I also started to think to myself, “What other works of Kent might run afoul of the Facebook censor, human or machine, merely because of the picture, without understanding the context?” For example, Kent’s cover to the pamphlet documenting Heinrich Himmler’s secret speech, “Once in 2000 Years”; Kent’s cover for V.J. Jerome’s book, “The Treatment of Defeated Germany”; the image of a man with a sledge hammer beating a snake covered in swastikas, shown in Eliot Stanley’s article, “The Lively Poster Arts of Rockwell Kent.” That article contains many illustrations by Kent that would probably be banned today. The article is also available on the Rockwell Kent Forum website.

There is plenty of Kent’s art that is not anti-Nazi or anti-fascist that would also be the source of potential trouble. His prints “The Smith Act,” “Workers of the World Unite,” “Heavy, Heavy Hangs Over Thy Head,” to name only three. “The Smith Act” is particularly ironic, given it is a direct attack on book burning and censorship, but the graphic nature of the woman being immolated like Joan of Arc would probably be enough to get me banned again if someone took a dislike to it.

And what about cultural appropriation? I thought of Kent’s illustrations for L.M. Alexander’s important African-American novel “Candy.” Would his work, highly praised at the time, be viewed negatively today? And what of Kent’s dramatic cover for “Adventure” magazine of an Indian and burning farmhouse?

And not just Rockwell Kent’s art. What of George Bellows’ famous print, “The Execution of Edith Cavell?” And Goya’s “The Execution of the Defenders of Madrid?” I am sure there are many others.

Here, my friends, is the ultimate issue with mindless censorship like this, or any censorship really. These images may attack ideologies or describe horrific, and true, historical events. Viewed in isolation, without context, each could be censored for violating some amorphous “community standards.” Yet each, in their own way, speak to the important issues of their times. That desire by Kent to express his concerns for his time is what drove him to make what is now evidently viewed as “challenging” art.
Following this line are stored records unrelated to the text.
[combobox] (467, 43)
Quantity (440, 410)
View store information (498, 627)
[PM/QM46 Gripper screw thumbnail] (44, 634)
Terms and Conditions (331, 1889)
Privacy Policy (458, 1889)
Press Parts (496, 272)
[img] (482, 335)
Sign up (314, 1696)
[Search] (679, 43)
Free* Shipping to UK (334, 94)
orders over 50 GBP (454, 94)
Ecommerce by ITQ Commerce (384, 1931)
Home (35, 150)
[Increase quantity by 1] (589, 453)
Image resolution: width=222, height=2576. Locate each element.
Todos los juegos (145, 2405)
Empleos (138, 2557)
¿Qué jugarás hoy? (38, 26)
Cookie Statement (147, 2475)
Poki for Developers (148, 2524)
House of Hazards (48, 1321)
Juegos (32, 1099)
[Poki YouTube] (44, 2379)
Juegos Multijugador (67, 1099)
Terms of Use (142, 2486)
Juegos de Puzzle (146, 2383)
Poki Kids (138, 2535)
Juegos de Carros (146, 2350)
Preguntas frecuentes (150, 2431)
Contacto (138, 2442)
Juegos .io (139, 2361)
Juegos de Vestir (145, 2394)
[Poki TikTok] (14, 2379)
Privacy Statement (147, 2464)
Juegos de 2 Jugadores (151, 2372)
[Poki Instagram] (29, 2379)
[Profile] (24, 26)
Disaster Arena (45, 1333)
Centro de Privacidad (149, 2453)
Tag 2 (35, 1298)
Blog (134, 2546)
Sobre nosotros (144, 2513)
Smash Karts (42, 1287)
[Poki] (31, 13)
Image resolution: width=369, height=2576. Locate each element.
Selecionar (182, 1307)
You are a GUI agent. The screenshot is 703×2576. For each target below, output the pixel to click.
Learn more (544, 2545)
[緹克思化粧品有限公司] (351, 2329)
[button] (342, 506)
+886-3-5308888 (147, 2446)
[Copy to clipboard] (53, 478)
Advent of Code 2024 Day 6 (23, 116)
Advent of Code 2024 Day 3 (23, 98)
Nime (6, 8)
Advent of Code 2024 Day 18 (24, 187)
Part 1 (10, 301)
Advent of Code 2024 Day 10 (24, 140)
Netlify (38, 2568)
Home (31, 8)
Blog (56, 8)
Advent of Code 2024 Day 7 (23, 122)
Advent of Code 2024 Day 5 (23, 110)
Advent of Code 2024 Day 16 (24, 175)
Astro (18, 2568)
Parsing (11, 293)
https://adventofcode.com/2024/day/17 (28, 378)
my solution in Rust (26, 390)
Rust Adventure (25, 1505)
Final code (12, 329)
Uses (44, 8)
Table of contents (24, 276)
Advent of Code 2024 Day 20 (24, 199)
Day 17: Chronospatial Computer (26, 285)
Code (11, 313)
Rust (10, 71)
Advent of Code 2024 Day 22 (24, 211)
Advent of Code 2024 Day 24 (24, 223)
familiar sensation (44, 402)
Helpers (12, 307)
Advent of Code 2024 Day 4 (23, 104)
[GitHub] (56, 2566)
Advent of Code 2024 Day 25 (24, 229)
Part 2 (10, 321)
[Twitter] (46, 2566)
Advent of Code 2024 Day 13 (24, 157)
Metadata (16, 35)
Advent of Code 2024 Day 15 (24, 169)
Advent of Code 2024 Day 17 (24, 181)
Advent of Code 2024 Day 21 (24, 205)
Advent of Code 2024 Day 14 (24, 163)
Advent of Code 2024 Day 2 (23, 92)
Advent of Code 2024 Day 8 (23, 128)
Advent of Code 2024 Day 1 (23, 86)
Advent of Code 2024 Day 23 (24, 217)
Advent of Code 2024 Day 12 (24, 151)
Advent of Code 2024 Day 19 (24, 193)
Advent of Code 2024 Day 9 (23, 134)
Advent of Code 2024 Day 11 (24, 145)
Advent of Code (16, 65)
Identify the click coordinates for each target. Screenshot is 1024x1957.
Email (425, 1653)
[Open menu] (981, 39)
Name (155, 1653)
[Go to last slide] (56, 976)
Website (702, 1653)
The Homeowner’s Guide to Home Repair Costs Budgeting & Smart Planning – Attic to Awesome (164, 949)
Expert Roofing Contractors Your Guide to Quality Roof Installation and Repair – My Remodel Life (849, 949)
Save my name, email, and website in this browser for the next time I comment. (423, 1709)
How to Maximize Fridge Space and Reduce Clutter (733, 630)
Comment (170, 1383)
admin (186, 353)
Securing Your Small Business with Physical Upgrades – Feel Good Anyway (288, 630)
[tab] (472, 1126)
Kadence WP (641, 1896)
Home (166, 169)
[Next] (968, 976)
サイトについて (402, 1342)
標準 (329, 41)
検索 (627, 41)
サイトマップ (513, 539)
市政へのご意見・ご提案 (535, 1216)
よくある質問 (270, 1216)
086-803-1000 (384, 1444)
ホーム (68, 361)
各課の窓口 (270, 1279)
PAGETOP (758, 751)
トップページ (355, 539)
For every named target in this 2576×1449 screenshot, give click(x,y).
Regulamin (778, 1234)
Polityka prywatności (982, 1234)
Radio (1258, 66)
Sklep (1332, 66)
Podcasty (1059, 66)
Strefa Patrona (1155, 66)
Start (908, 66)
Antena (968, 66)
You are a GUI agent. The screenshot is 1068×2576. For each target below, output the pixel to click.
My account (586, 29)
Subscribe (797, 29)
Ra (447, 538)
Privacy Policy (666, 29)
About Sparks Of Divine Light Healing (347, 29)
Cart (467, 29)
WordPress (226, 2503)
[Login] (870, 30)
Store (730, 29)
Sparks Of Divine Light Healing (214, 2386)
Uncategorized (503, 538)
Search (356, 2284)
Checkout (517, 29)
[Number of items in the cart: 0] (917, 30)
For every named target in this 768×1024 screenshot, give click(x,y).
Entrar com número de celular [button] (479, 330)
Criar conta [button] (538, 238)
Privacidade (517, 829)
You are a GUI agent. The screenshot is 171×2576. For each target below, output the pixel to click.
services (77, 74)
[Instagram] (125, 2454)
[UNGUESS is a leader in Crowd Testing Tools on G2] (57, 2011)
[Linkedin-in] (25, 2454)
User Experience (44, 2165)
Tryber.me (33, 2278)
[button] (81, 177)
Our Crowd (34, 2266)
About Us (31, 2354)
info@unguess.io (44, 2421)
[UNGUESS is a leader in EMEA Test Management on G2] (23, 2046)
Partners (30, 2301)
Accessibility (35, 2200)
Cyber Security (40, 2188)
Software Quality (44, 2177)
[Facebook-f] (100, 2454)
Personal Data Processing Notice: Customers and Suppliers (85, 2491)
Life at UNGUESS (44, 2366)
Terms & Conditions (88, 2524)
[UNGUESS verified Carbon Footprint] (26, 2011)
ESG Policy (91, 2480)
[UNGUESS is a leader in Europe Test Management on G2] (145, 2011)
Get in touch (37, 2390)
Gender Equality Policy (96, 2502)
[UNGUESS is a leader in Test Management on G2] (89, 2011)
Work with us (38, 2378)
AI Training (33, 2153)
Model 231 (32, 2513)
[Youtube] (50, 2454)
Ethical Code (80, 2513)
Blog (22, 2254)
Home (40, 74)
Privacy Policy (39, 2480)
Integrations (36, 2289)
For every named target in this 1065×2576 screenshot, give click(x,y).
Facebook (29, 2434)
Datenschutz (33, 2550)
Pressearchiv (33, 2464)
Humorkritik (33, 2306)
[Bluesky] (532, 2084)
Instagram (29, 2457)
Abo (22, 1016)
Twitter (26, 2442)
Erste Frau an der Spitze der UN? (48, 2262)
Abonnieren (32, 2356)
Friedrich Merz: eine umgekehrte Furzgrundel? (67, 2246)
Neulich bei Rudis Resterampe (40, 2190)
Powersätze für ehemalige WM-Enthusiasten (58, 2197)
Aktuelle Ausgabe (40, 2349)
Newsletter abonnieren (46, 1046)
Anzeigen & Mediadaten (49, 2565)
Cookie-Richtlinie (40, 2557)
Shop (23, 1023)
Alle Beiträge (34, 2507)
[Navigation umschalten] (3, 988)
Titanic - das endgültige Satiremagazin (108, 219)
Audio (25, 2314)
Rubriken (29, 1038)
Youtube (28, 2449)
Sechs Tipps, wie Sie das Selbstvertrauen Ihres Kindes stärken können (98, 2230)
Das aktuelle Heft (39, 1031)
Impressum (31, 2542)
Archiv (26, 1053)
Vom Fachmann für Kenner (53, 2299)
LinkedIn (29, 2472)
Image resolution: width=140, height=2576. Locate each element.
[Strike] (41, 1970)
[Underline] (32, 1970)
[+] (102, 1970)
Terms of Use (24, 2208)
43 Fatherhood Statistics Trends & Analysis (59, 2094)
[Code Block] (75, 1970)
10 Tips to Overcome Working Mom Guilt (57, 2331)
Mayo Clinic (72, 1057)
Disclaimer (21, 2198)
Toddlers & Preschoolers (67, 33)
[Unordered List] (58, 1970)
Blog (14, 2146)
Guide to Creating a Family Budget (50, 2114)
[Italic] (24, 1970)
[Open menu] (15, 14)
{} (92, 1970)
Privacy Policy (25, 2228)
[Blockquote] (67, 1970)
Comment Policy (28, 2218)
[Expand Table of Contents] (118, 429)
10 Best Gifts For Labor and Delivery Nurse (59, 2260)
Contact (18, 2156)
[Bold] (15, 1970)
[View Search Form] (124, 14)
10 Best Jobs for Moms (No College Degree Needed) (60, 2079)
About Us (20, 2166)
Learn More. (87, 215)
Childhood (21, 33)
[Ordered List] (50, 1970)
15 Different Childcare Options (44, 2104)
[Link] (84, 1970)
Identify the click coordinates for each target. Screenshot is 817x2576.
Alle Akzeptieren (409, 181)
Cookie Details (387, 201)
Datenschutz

Yet it is the challenge that we respond to.

As I was putting this article to bed I heard the news about the removal from eBay of Dr. Seuss books that were now “problematical.” Once again, the irony is rich. Could I even sell “Watch on The Rhine” today? (I don’t, by the way.) Would the dramatic cover illustration result in that book, the source for an Oscar-winning movie, being removed?

When this happened to me I was shocked and, frankly, a little ashamed. Now I am proud of my being de-platformed. Even before I got banned I was a firm believer in free speech. I have always believed that the response to speech I don’t like is more speech. Now that I have joined Kent, metaphorically speaking, on the ramparts I believe it more than ever. Censorship is an act of cowardice by people, or a society, that feel incapable of defending their thoughts or beliefs in open debate. Whether you agree or disagree, your comments are welcome, and will not be suppressed.